If I had to guess at a percentage, I would say that more like 40-50% of operational executives have a dismissive attitude towards formal project management, although the number seems to be decreasing. There are still a majority of director and above level people who seem to not perceive value in formal project management. I see the trend towards realizing project management adds value as positive reinforcement for my decision to enter the discipline.
But I digress. Back to the article in PM Network, I found a few points insightful and worth sharing here. First, the report by Gartner classifies IT project managers in 4 categories:
- Novice - Some project experience, lacks formal training
- Apprentice - Some project experience, shows initiative towards managing projects, has sought out and attained some formal training, ready to manage a low-risk project.

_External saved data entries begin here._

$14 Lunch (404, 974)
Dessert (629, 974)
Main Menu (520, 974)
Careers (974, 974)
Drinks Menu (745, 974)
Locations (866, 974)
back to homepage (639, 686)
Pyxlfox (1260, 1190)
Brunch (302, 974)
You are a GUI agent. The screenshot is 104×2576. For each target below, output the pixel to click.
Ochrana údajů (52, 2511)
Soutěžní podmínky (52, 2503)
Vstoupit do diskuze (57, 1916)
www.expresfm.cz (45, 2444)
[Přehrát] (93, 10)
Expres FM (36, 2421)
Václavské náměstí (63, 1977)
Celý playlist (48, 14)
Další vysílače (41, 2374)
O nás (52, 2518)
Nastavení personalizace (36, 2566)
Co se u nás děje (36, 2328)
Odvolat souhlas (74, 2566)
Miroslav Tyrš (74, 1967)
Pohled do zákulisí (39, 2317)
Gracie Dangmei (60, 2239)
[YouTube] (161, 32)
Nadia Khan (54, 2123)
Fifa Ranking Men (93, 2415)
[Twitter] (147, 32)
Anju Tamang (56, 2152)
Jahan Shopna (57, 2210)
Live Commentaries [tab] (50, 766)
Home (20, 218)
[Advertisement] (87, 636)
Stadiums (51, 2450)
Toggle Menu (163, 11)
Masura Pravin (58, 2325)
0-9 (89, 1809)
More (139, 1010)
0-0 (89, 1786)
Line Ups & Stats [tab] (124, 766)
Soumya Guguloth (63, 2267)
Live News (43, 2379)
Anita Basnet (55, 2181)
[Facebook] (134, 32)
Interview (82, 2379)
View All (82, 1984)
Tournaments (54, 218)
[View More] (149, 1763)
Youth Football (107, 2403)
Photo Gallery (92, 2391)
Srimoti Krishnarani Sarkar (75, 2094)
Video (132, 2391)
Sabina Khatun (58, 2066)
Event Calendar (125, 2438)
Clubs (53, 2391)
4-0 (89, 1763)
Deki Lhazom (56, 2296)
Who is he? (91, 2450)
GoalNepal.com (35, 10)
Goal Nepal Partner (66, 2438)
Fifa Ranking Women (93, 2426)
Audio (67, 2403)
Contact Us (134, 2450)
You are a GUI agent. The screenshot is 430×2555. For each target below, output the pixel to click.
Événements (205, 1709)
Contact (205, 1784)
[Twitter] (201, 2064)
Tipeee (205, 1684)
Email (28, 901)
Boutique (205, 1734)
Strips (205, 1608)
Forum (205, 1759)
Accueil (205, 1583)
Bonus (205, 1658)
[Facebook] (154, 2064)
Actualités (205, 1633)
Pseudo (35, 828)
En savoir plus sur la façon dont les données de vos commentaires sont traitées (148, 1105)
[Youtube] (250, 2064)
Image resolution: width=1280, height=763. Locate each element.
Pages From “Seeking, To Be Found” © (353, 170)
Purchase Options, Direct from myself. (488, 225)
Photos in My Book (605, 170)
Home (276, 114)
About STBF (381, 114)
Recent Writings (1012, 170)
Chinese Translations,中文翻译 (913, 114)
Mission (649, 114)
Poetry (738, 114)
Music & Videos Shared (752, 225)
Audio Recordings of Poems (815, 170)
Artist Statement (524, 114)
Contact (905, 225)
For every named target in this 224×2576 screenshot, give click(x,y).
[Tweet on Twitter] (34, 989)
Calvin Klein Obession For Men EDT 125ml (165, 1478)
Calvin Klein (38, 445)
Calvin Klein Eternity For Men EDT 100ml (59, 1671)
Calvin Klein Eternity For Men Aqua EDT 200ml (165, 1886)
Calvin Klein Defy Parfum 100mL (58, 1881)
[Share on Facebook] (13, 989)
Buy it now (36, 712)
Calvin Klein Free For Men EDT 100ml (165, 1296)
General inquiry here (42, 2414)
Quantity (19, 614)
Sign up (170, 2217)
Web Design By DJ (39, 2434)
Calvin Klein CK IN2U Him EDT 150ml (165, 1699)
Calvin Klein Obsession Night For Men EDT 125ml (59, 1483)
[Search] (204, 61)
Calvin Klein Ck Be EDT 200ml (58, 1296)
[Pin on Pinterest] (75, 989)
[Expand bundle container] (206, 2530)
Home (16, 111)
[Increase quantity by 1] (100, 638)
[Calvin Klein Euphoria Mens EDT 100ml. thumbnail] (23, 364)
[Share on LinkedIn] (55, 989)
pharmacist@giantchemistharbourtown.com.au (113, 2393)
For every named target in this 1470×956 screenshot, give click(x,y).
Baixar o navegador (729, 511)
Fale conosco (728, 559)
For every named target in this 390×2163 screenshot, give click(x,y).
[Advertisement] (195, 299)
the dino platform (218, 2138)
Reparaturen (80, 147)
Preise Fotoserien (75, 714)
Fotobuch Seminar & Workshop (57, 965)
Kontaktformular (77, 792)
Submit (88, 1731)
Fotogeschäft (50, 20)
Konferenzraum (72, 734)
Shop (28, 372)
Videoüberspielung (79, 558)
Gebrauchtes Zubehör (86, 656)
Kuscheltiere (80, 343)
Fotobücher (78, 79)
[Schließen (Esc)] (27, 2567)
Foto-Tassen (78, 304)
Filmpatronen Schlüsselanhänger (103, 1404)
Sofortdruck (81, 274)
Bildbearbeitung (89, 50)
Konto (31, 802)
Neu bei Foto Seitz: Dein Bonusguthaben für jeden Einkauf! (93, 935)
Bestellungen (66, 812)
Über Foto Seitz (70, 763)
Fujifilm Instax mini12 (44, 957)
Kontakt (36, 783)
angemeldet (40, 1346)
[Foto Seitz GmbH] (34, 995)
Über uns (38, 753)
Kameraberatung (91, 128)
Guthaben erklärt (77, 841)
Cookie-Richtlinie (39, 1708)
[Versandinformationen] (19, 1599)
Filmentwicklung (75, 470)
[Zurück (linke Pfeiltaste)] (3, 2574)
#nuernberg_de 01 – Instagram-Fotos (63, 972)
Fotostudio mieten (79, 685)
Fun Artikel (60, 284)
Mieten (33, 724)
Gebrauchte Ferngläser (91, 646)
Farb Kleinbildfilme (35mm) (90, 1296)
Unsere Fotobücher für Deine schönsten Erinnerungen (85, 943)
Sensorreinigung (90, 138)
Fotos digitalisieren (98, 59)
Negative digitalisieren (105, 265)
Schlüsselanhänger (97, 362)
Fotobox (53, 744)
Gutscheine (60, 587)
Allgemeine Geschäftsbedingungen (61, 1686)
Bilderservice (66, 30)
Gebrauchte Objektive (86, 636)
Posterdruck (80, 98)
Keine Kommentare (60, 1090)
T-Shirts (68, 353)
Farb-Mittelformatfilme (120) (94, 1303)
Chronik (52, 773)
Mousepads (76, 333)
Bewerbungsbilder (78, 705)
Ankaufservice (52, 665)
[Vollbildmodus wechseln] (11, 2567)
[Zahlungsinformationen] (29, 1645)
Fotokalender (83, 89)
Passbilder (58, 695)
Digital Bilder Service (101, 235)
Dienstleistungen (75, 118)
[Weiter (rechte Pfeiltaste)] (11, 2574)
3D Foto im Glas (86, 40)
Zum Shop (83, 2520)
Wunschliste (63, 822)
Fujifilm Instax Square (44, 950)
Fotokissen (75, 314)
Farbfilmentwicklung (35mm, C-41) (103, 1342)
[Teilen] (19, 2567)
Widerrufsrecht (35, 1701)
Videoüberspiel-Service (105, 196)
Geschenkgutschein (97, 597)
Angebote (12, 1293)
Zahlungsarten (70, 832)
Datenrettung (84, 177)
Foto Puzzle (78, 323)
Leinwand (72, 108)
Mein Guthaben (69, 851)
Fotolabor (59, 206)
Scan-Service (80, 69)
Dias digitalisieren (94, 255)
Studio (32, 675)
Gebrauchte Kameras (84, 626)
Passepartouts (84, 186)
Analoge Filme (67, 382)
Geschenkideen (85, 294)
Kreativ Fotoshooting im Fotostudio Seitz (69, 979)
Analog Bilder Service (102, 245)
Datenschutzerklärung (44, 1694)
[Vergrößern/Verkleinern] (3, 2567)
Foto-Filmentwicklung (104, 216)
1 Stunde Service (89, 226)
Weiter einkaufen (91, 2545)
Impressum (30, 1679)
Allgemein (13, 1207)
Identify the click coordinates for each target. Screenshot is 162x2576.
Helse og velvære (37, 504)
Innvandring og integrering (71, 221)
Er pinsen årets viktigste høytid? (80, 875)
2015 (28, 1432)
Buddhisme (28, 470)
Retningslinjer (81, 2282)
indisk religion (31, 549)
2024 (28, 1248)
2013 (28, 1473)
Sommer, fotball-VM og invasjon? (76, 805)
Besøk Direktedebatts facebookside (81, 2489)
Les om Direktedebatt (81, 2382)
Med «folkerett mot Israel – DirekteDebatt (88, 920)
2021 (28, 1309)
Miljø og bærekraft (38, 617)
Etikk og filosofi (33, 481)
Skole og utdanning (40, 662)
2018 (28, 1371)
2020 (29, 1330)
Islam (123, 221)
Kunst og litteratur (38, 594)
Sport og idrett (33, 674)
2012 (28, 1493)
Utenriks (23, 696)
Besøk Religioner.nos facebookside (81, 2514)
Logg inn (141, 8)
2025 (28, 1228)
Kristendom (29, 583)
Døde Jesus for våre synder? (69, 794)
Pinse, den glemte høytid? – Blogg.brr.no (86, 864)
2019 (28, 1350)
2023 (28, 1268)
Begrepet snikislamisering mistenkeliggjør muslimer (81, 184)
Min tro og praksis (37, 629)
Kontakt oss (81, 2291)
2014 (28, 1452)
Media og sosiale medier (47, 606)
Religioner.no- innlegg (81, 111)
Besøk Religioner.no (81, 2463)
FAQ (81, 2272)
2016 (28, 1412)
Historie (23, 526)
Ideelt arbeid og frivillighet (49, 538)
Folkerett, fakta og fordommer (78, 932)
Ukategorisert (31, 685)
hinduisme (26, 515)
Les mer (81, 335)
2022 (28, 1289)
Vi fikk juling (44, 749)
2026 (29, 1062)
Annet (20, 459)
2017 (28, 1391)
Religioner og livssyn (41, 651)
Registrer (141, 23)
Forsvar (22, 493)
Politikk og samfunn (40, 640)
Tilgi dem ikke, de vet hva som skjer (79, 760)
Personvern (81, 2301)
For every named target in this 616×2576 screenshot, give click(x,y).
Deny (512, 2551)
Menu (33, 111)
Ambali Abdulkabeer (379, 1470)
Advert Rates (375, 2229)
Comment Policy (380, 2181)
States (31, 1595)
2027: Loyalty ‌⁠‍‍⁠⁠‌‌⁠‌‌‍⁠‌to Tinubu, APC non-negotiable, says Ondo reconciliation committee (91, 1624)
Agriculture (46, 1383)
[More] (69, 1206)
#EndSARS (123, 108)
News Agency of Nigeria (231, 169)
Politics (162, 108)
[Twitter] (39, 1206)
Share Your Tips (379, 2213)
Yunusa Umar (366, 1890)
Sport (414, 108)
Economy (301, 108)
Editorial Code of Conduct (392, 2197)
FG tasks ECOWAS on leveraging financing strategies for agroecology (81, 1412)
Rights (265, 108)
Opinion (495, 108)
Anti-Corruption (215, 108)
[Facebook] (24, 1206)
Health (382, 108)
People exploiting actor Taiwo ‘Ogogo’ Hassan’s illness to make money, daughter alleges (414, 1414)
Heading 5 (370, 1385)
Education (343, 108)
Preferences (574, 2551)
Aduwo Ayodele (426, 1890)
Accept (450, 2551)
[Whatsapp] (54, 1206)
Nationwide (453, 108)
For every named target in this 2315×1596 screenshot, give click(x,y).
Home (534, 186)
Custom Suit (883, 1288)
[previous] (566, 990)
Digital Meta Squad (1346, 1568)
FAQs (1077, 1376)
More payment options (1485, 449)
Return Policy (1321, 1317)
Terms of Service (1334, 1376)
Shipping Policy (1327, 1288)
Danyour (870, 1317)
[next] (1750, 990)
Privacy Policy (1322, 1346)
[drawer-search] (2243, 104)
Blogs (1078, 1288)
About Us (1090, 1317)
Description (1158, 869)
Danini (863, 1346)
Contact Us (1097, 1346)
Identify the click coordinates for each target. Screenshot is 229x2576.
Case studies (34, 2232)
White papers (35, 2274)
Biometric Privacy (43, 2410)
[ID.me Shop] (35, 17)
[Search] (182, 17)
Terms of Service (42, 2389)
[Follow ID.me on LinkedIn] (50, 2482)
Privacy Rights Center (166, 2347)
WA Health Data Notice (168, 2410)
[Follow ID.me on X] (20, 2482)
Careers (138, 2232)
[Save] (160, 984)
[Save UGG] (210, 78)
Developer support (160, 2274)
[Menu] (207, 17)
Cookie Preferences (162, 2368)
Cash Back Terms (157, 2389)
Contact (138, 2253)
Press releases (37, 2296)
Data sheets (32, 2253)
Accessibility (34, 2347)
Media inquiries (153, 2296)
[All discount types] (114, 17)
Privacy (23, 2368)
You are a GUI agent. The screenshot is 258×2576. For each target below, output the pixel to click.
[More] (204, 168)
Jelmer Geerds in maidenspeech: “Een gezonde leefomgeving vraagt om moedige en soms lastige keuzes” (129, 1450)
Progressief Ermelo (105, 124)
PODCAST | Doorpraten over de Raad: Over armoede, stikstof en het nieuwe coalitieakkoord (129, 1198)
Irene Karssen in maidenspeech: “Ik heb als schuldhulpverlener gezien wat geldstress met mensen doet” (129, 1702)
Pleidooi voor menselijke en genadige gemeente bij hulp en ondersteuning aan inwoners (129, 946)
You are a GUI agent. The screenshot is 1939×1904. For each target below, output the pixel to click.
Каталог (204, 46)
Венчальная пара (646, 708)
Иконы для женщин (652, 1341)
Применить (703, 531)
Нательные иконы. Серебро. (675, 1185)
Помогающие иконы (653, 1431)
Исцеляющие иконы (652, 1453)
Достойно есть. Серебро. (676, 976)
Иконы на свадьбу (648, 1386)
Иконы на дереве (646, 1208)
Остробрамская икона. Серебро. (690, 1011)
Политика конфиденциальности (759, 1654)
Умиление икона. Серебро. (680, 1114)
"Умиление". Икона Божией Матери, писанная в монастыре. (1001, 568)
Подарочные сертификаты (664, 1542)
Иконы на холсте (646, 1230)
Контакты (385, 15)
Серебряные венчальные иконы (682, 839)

- Journeyman - 2 years of project management experience or more, formal training in scope and risk management, advanced scheduling and best practices.
- Master - 5+ years successfully managing projects, usually PMP or other certification attained.
I feel the categories above are a bit tenuous, as I have met project managers who by the definition above would fit into the Master category, but do not display what I would refer to as Mastery skills in managing projects. The last box in the article goes into five characteristics of masters that I feel are much more accurate:
- Diplomacy - ability to manage the business relationships effectively
- Strategic Vision - ability to see the big picture and eliminate "silo paradigms"
- Policy Responsibility - seek process improvements and question existing policy constraints
- Collaboration - cross-functional leadership skills
- Risk Management - advanced risk management goes beyond a risk management plan checklist
- Effective Planning - see my previous post on Alpha Project Managers and how they spend twice as much time planning as non-alphas.
- Superior Communication - Again a reference to Alpha PM's - This goes with diplomacy and collaboration, but everyone knows the successful project management comes mostly from excellent communication.
- Decisiveness - the ability to make tough decisions quickly and stick to your guns
- Conciseness - the ability to drop pretenses and execute. Many junior project managers I know seem to throw around a lot of jargon in meetings to try and wow those not educated in the discipline. Masters I have worked with drop the unnecessary, speak on the client's level, and get to the point.